January 14, 2020

Communication

Everything is Political These Days, Especially to Facebook

By: Kristine Goffos

As a marketer, I have a love-hate relationship with social media.

At AF, we love connecting with our community on Facebook; it allows us to keep in touch and start conversations when we might not get to connect with you in person. But we all know that these days, you have to pay to play the Facebook game. How many pages do you follow, whose content you never see, until one of their ads pops up in your feed?

When it comes to reaching new audiences, Facebook ads have been really helpful at connecting people with a network of new friends. I love hearing testimonies like this one from a member in our newly-launched Phoenix chapter:

“I have been looking for new opportunities to network with young professionals who believe the same things I do and by clicking your Facebook Ad, it was as if you were looking for me too.”

But once again, Facebook has taken it upon itself to judge content for its users. Facebook is releasing updates to ad transparency again. (Honestly, I’ve lost count of how many times they’ve updated ad policies and procedures since 2016.)

Part of the latest announcement reads:

See fewer political ads: Seeing fewer political and social issue ads is a common request we hear from people. That’s why we plan to add a new control that will allow people to see fewer political and social issue ads on Facebook and Instagram. This feature builds on other controls in Ad Preferences we’ve released in the past, like allowing people to see fewer ads about certain topics or remove interests.

You may read “see fewer political ads” and think, “Awesome, I hate politics. I don’t want to see that crap anyway,” and immediately go to your ad preferences control and disable them. But, beware of what else you’ll be hiding from yourself in the process.

Did you know that pretty much everything AF does falls into this category?

Yep, as a 501(c)3 nonprofit that doesn’t partake in any political activity, most of our content is considered “political” by Facebook.

Because “political ads” aren’t simply campaign ads anymore; they’re now “political and social issue ads” all looped into one. And do you know what “social issues” includes? Absolutely everything under the sun: civil and social rights, crime, economy, education, environmental politics, guns, health, immigration, security and foreign policy, and, my personal favorite, political values and governance.

“Political values.”

So the fun social gathering we might call a “Liberty Happy Hour” where you can come network with other “liberty-loving young professionals” in your city? Yep, “liberty” is “political” by Facebook’s standards. I’ve had ads rejected before for this very event because I didn’t mark it as political.

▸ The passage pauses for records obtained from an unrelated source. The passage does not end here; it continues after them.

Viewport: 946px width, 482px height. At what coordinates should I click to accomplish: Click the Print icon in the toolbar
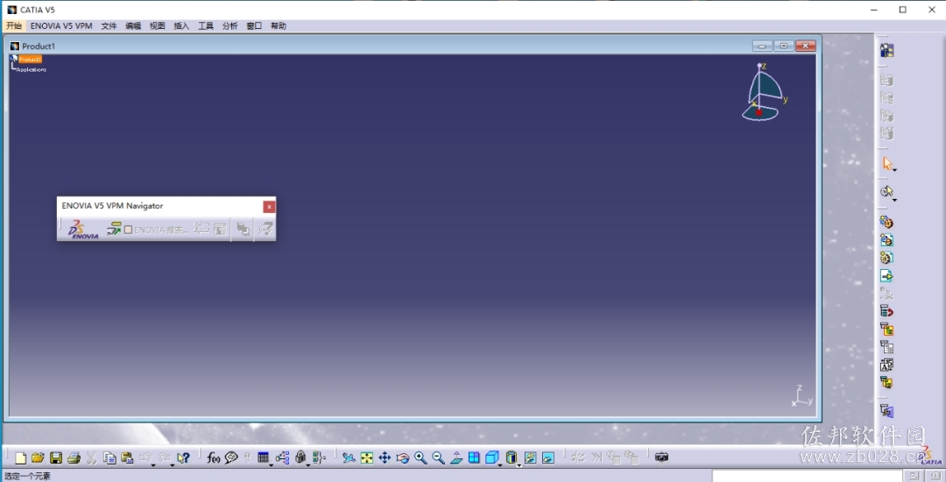tap(74, 457)
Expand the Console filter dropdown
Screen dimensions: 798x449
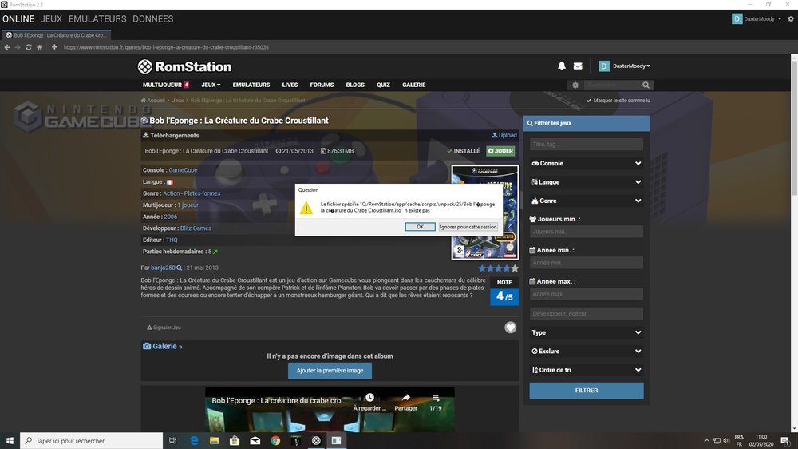[587, 163]
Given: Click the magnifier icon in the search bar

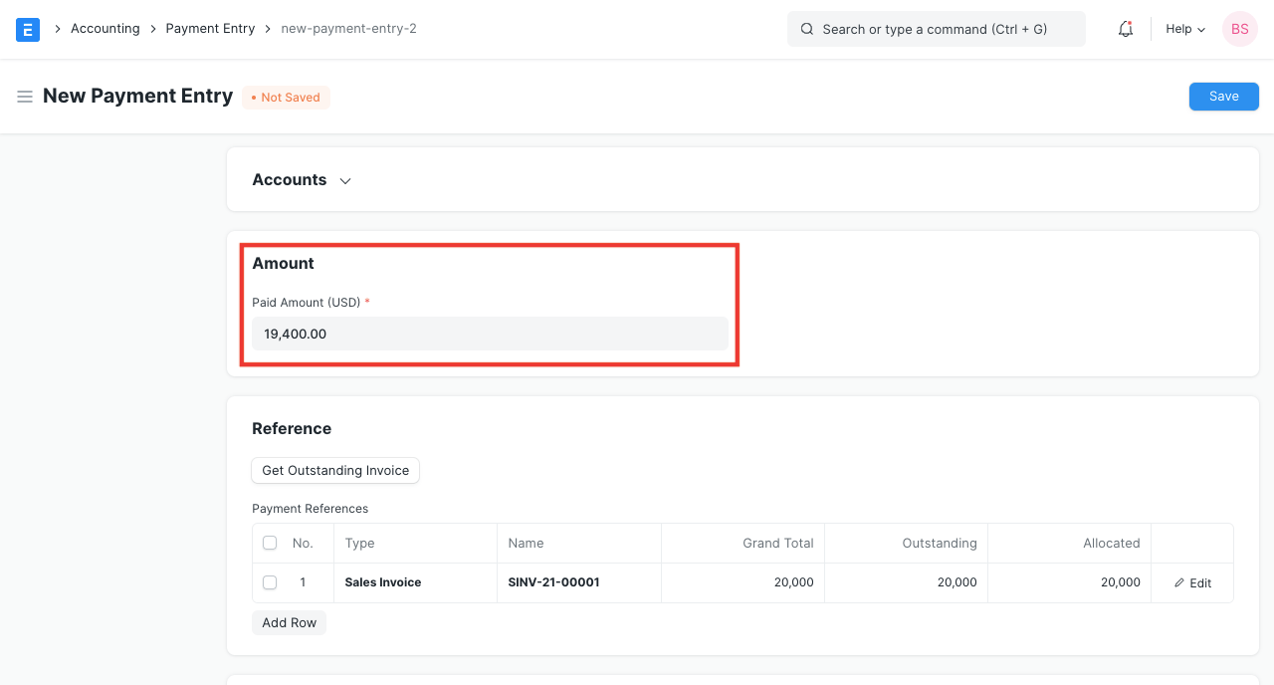Looking at the screenshot, I should (x=807, y=29).
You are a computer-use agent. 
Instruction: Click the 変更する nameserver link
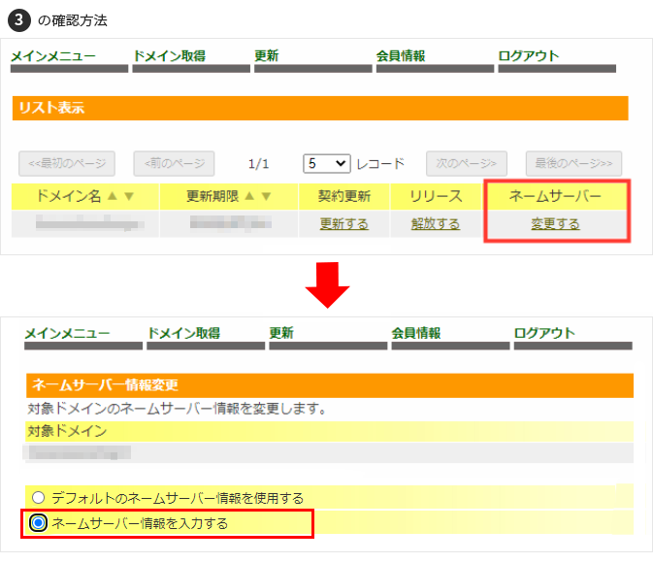point(555,224)
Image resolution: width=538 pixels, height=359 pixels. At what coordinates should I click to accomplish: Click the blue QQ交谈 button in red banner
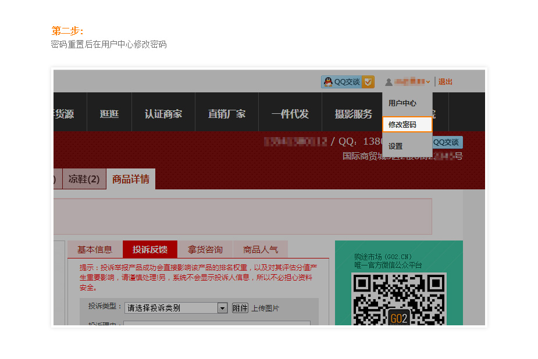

If you want to hide all of the actual politics from your Facebook feed, especially in this election year, I totally get you. But beware that if you do, you might miss some cool opportunities – events on pressing current issues, such as do economic development incentives (think, the Amazon HQ2 competition) really help a community? How can we help former offenders rebuild their lives? What is socialism really, and why is it making a comeback? Or you might even miss a purely social happy hour!

If you don’t want to miss out on opportunities like these, or if you want to take action before Facebook decides to stop showing them to you all-together like Twitter did, hop on over to AF’s email list and sign up to hear from us directly. You’ll get all of the details about events happening in your preferred area, AND you can still go turn off political ads on Facebook if you so please.

And now I’ll get back evaluating the 2020 ad strategy…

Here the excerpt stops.